From the listing below, copy each line that holds "computer".
⁂
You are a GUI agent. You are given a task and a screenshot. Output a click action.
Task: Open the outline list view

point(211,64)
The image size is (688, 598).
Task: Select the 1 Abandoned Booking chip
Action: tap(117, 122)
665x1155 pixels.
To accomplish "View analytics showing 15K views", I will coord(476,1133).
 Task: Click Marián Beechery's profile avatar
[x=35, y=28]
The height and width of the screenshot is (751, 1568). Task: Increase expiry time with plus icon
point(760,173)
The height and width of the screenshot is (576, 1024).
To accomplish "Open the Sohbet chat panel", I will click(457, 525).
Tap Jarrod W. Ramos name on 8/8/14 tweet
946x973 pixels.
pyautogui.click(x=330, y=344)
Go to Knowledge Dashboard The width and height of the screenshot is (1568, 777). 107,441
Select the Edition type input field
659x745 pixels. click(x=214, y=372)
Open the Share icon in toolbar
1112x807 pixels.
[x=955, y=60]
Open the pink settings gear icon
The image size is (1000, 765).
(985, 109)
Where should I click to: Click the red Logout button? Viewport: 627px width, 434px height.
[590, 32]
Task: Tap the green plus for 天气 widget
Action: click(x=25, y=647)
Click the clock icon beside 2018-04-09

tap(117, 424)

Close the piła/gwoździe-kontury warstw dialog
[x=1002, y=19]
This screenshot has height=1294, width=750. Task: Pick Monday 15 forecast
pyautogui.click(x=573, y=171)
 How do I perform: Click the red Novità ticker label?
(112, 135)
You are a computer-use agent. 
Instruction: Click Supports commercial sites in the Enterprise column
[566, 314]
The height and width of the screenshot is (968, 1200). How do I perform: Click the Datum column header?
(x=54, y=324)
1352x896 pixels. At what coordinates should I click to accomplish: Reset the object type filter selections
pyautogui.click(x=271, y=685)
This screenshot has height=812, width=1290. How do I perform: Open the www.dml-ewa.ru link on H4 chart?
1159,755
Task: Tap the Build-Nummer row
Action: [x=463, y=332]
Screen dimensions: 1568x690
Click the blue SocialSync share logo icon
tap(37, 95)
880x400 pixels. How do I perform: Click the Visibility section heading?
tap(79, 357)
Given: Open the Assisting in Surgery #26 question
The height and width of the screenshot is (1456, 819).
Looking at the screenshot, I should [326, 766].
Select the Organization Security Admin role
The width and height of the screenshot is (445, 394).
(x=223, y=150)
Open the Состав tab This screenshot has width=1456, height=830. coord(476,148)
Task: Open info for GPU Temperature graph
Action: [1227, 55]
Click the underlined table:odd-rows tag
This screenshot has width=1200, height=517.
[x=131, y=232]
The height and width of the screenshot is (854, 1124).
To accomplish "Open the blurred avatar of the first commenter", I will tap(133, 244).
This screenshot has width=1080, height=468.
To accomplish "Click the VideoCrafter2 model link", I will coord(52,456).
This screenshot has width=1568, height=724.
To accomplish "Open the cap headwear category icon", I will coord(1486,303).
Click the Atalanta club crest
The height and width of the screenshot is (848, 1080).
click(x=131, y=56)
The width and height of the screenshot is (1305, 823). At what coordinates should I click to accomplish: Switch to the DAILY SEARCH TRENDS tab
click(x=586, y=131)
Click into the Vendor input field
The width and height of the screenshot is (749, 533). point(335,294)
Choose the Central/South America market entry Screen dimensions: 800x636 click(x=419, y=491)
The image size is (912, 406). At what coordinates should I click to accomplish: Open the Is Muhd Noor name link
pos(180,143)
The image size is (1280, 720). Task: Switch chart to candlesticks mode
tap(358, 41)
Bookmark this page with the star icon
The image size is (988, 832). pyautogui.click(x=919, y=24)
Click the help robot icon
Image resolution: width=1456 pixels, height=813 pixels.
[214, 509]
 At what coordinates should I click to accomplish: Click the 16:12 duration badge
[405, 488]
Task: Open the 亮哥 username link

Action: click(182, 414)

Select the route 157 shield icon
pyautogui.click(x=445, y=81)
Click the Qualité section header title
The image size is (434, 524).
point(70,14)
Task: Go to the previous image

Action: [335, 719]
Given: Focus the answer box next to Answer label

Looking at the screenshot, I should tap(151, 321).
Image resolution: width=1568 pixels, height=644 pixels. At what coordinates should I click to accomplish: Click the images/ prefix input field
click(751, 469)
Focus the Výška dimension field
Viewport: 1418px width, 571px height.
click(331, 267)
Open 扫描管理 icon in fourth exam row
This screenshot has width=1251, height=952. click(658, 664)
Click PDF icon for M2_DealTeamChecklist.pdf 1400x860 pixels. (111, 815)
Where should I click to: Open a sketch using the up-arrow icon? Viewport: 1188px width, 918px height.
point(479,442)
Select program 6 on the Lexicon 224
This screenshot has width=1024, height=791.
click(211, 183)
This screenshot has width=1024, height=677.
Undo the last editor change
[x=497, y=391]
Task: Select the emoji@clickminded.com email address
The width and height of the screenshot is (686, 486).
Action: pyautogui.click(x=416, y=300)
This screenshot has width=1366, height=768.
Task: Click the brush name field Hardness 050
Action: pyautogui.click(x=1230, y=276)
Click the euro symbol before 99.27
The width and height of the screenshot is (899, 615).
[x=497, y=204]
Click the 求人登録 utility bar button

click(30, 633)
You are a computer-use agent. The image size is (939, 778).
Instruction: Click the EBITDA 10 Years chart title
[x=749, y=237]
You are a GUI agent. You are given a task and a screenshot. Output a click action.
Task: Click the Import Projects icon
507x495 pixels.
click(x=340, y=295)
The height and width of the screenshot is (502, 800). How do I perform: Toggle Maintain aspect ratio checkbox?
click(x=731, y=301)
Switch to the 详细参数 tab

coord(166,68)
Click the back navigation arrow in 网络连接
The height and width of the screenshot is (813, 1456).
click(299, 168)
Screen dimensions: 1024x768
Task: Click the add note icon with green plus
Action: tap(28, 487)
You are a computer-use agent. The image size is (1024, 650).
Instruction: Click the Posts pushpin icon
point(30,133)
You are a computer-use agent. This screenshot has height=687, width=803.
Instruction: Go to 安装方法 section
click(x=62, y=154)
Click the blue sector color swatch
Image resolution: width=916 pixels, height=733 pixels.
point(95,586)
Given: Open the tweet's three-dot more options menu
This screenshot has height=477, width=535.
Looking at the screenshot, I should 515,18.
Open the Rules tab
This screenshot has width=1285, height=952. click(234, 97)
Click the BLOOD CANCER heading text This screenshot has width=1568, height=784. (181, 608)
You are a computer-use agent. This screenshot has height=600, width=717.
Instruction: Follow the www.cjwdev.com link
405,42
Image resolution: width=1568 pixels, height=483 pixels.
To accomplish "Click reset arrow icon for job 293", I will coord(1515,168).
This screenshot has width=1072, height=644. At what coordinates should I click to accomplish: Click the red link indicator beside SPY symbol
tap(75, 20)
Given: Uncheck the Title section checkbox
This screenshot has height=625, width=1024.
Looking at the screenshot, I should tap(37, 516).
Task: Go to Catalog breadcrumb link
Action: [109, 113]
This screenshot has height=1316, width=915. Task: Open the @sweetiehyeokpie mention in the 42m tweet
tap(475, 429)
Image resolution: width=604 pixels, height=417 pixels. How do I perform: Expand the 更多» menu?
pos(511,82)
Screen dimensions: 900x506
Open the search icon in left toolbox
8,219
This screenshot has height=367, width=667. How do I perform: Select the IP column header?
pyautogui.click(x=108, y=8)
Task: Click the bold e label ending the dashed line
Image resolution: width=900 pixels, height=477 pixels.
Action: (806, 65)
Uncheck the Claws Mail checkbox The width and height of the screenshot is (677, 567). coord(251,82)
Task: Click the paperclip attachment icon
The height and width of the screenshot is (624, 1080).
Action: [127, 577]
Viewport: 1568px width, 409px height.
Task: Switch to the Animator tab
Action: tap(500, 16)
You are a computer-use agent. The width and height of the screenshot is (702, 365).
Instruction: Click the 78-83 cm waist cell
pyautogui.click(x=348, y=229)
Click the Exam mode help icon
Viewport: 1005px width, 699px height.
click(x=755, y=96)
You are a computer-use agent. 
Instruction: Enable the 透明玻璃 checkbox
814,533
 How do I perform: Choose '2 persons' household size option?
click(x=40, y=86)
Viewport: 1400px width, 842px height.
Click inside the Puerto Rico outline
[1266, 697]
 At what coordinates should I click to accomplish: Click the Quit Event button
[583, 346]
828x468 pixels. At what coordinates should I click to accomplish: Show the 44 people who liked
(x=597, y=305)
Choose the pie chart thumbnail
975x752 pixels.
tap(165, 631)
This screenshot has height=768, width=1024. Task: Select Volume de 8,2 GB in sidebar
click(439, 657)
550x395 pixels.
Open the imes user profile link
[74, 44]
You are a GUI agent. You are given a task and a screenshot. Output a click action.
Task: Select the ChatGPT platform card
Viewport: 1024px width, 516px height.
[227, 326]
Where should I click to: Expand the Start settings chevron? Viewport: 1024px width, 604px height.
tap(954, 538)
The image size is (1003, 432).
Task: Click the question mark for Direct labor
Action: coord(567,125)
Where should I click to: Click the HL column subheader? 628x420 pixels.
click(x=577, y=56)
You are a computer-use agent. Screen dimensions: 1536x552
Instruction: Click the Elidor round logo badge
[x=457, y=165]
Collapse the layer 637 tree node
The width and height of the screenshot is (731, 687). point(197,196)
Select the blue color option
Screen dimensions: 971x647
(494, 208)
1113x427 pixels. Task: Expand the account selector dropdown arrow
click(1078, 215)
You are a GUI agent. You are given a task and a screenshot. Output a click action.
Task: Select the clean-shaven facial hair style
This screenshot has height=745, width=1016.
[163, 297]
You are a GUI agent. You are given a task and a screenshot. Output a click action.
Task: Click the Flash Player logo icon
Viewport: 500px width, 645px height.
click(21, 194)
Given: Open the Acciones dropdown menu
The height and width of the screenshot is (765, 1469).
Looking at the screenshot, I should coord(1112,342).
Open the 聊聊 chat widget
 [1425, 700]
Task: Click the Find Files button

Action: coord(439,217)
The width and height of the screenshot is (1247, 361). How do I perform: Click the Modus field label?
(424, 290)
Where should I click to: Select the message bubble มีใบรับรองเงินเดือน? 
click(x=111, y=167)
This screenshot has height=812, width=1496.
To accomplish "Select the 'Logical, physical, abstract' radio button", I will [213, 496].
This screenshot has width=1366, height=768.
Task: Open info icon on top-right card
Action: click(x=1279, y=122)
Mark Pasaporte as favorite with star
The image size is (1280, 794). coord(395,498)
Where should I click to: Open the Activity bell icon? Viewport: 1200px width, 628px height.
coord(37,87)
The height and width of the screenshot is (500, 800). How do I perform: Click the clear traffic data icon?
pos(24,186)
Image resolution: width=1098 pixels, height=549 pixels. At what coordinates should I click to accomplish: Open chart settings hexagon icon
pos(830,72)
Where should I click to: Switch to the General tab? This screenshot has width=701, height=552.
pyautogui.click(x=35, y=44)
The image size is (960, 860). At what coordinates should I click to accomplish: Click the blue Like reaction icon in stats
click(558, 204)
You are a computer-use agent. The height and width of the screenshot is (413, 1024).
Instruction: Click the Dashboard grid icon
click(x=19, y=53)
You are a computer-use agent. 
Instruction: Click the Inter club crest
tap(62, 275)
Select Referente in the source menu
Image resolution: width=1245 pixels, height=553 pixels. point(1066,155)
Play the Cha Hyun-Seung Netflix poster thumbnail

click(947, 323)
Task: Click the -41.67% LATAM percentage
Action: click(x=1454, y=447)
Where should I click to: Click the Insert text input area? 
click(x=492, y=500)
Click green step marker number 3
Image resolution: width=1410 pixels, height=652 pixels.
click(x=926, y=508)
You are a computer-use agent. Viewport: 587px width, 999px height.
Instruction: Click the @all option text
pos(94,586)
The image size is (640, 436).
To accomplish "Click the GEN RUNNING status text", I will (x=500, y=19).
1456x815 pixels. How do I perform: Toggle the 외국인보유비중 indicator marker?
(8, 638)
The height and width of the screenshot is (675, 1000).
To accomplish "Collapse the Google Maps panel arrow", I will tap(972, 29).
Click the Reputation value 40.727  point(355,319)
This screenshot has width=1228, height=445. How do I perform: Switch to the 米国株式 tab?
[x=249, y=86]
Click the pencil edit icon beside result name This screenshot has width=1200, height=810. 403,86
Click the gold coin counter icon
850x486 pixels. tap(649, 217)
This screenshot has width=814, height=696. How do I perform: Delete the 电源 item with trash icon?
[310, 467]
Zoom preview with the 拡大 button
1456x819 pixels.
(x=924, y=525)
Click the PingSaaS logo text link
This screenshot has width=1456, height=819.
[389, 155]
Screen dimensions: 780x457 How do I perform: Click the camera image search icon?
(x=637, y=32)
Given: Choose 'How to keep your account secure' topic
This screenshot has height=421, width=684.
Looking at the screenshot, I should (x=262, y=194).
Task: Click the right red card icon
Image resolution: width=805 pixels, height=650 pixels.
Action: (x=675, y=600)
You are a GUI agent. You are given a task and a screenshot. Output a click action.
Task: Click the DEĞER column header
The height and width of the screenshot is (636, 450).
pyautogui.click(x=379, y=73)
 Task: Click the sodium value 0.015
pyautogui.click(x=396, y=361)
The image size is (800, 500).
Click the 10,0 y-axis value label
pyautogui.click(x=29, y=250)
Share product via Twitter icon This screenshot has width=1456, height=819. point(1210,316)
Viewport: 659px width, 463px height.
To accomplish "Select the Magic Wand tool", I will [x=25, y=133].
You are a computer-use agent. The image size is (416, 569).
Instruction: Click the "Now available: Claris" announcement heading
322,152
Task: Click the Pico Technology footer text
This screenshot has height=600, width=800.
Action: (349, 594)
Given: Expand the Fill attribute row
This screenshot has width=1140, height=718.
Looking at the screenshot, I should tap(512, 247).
⁂
▶ _Exercise response_
You are a computer-use agent. 
You are a computer-use agent. The image size is (939, 778).
You are a computer-use agent. The image size is (1024, 650).
You are a computer-use agent. This screenshot has height=687, width=803.
You are a computer-use agent. This screenshot has height=600, width=717.
You are a computer-use agent. The width and height of the screenshot is (702, 365).
You are a computer-use agent. 
You are a computer-use agent. Screen dimensions: 1536x552
You are a computer-use agent. The height and width of the screenshot is (413, 1024).
You are a computer-use agent. 
You are a computer-use agent. Viewport: 587px width, 999px height.
You are a computer-use agent. The image size is (416, 569).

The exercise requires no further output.